━━━ PROVIDED MATERIAL ━━━

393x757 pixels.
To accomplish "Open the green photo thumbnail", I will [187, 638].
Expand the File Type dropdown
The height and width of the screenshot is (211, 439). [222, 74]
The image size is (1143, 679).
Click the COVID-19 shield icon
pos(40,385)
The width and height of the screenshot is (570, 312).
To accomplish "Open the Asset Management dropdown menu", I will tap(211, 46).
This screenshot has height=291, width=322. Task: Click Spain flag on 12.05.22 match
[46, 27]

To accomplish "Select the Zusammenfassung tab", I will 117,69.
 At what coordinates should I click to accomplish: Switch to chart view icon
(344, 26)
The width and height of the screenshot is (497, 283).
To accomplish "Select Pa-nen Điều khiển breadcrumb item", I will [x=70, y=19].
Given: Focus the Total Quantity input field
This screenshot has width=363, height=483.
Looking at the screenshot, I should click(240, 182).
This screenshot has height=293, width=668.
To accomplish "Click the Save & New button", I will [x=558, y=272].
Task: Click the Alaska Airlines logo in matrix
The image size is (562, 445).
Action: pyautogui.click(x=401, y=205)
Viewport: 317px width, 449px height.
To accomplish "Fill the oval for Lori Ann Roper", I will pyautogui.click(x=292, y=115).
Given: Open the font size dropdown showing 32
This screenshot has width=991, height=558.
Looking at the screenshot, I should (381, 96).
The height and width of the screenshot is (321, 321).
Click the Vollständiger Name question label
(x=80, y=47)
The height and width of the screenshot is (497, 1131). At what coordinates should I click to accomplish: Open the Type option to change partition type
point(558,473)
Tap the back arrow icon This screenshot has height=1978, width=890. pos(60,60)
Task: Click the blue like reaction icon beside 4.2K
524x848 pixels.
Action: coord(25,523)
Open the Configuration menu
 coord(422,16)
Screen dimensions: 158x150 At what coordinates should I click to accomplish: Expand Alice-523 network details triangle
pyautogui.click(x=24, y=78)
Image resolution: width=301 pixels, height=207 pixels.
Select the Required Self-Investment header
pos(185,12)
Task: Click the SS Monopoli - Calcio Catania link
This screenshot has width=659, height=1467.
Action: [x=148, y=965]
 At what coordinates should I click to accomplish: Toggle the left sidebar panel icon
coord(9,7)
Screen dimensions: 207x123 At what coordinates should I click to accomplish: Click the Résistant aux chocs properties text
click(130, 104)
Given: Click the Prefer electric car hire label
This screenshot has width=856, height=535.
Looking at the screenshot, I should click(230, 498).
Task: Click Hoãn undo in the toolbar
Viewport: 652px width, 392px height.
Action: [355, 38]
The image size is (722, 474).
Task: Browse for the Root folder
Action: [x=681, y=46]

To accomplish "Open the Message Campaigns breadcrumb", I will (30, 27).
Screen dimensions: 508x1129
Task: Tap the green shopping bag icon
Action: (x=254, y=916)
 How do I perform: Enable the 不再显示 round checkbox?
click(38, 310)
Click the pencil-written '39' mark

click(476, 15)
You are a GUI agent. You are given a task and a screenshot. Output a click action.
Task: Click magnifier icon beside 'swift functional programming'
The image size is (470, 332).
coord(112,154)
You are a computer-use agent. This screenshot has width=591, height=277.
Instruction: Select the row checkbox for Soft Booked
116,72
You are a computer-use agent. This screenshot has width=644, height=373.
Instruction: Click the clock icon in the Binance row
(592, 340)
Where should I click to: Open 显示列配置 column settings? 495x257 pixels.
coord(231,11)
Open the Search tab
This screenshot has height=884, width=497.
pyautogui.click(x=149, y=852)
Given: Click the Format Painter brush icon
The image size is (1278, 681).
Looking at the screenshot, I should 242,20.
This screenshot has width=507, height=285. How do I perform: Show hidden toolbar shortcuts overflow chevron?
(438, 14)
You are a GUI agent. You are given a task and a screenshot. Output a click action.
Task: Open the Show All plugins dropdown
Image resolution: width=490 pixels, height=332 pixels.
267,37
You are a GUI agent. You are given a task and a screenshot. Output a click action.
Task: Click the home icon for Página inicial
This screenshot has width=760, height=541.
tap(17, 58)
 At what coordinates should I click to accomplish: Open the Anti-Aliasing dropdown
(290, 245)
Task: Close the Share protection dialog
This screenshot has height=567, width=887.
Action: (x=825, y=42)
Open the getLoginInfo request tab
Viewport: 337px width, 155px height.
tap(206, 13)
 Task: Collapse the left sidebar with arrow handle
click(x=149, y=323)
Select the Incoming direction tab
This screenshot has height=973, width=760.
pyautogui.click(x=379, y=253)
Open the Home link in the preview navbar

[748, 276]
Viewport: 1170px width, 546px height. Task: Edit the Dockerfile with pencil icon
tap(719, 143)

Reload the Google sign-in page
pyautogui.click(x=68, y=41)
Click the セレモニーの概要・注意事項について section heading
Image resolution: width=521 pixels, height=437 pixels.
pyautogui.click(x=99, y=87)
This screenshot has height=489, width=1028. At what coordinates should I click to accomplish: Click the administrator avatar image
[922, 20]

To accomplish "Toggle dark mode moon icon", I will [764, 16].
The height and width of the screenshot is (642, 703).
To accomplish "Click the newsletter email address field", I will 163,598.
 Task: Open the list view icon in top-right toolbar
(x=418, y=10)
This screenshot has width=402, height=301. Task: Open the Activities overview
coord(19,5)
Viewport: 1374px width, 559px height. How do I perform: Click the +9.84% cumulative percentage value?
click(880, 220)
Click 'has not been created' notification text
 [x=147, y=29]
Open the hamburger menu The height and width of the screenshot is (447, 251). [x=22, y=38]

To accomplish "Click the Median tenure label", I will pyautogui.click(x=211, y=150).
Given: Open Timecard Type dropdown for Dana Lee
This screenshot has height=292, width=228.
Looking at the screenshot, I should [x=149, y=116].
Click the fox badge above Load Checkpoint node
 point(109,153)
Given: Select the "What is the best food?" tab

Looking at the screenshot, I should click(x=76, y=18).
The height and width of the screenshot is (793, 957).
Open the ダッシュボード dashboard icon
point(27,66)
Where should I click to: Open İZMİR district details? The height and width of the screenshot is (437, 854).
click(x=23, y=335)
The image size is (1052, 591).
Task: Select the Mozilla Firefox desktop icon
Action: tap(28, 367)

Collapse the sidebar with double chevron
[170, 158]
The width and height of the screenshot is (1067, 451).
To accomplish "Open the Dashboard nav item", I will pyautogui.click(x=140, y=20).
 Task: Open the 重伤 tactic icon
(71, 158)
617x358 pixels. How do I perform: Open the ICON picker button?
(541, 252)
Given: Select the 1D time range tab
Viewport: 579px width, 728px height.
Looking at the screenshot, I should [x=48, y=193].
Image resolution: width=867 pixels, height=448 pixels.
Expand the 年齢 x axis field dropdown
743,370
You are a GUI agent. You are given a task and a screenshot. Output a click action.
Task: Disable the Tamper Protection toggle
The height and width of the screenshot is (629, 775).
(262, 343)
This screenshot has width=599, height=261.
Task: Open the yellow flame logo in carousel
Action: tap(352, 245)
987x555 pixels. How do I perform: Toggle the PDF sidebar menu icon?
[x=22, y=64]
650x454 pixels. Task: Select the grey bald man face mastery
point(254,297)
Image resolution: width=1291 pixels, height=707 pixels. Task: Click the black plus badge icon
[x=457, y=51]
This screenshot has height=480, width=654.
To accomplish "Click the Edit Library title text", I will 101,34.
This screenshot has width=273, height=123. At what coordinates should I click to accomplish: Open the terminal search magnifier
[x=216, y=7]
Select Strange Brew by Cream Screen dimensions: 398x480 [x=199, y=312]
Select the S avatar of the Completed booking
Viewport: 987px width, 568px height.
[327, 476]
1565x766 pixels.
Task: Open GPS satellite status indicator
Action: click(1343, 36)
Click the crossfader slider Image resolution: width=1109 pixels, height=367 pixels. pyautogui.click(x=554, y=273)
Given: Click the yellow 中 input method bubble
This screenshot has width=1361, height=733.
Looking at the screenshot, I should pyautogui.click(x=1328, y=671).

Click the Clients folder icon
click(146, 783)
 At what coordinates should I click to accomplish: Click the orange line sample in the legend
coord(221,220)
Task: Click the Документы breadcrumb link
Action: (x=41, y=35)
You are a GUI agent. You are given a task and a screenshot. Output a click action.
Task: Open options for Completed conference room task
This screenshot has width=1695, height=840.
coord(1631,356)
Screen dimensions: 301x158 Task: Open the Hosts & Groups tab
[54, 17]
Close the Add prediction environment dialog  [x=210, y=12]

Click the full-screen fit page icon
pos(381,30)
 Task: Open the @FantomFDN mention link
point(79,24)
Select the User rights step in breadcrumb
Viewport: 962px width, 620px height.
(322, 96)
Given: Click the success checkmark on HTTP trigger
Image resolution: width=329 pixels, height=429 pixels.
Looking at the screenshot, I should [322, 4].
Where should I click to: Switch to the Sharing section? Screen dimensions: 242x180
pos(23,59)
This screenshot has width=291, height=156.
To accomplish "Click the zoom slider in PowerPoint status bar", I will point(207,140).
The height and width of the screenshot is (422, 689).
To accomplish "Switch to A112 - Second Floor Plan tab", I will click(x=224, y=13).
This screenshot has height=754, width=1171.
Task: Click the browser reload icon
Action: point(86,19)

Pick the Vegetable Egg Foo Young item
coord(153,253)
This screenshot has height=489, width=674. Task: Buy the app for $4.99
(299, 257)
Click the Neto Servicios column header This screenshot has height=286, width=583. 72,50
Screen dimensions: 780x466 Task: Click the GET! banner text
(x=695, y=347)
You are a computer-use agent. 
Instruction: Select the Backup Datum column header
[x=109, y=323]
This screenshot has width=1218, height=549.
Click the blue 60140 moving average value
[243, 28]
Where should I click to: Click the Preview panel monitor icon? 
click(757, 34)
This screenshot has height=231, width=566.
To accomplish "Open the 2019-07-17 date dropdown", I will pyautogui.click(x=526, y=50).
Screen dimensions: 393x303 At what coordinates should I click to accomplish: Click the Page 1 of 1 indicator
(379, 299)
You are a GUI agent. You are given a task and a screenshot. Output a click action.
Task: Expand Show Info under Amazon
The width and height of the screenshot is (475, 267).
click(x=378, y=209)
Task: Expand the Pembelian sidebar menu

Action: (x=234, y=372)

━━━

TASK TO CARRY OUT:
What you give back should be exactly the lines of the data above from the line with "This screenshot has height=293, width=668." through the line with "Given: Open the font size dropdown showing 32", both of those included, and nothing more.

RESPONSE TO THE EXERCISE:
This screenshot has height=293, width=668.
To accomplish "Click the Save & New button", I will [x=558, y=272].
Task: Click the Alaska Airlines logo in matrix
The image size is (562, 445).
Action: pyautogui.click(x=401, y=205)
Viewport: 317px width, 449px height.
To accomplish "Fill the oval for Lori Ann Roper", I will pyautogui.click(x=292, y=115).
Given: Open the font size dropdown showing 32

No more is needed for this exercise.